Q : Pourquoi réclamez-vous la résiliation du contrat de la ferme éolienne de Plaine Sophie ?

Le contrat de cette firme éolienne aurait dû terminer en mai 2015. Nous sommes aujourd’hui déjà en juillet 2019, mais il n’a même pas démarré jusqu’ici,  donc plus de quatre ans de retard. Pas plus tard que la semaine dernière, répondant à une de mes questions, le ministre Ivan Collendavelloo a annoncé qu’il a accordé une énième extension aux promoteurs du projet. Ce qui est incompréhensible.

Deuxièmement, une déposition a été consignée à la police par rapport à ce projet, plus précisément concernant la falsification des documents de sécurité bancaires (ndlr : bank securities). Je crois comprendre que les conseillers légaux du CEB ont déjà attiré l’attention des autorités concernées dessus.

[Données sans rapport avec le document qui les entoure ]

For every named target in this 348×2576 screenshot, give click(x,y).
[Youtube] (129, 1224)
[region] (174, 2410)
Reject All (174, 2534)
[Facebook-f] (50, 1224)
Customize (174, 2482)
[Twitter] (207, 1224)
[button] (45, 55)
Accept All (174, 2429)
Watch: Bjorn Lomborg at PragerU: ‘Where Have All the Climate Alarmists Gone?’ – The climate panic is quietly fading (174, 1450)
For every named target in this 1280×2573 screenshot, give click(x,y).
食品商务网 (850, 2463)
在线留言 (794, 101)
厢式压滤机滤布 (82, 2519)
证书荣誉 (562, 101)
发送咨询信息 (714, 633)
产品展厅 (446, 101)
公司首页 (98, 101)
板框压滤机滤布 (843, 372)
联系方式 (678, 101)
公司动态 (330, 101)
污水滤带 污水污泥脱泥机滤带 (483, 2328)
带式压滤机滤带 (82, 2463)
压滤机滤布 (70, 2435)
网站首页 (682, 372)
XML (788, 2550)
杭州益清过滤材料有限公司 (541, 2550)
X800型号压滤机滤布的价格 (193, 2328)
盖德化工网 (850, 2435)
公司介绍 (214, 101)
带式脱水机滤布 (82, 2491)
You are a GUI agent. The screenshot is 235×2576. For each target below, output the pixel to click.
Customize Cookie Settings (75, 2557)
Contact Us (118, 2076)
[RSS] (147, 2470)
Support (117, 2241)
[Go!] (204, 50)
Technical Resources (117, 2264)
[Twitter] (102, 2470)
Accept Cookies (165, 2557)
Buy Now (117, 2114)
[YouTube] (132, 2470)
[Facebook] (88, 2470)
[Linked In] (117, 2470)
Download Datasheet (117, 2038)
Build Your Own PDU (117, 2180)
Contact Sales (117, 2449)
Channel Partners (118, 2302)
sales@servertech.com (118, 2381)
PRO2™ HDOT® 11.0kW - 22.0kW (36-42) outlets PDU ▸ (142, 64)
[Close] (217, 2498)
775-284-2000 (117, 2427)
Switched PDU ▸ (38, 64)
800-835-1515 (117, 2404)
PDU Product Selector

Je dois aussi faire ressortir que le contrat avait été alloué suite à un appel d’offres. Le prix de l’énergie renouvelable était  cher à l’époque. Or, avec l’évolution technologique et la production grandissante des turbines à travers le monde, le prix de l’énergie verte a baissé. Le projet avait été signé quand le dollar était à Rs 30. Aujourd’hui, le dollar est approximativement à Rs 36. Ce qui sous-entend que le prix initial de Rs 6-7 sera revu à la hausse. Mais pourquoi donc devrions-nous maintenir ce projet quand on a eu des propositions variant entre Rs 3.50 et Rs 4, comme révélé par Ivan Collendavelloo lui-même au Parlement ? La résiliation de ce contrat serait donc dans l’intérêt du CEB, mais aussi des contribuables et des consommateurs.

J’apprends aussi que la compagnie Suzlon, avec qui Padgreen s’est associée pour faire ce projet, fait actuellement face à de gros soucis financiers. Ce qui pourrait bien avoir un impact sur le projet à l’avenir. Récemment, selon mes informations, le contrat d’une compagnie répondant au nom de  Synov a été résilié parce son partenaire  a fait banqueroute. Il s’agissait d’un projet de production de plusieurs megawatts (MW) à Petite Retraite. Si le CEB l’a fait pour Synov , mais pourquoi pas pour Suzlon Padgreen Co Ltd ?

 

Q : Vous réclamez également la publication du rapport des Crown Agents. Avez-vous des informations quant à son contenu?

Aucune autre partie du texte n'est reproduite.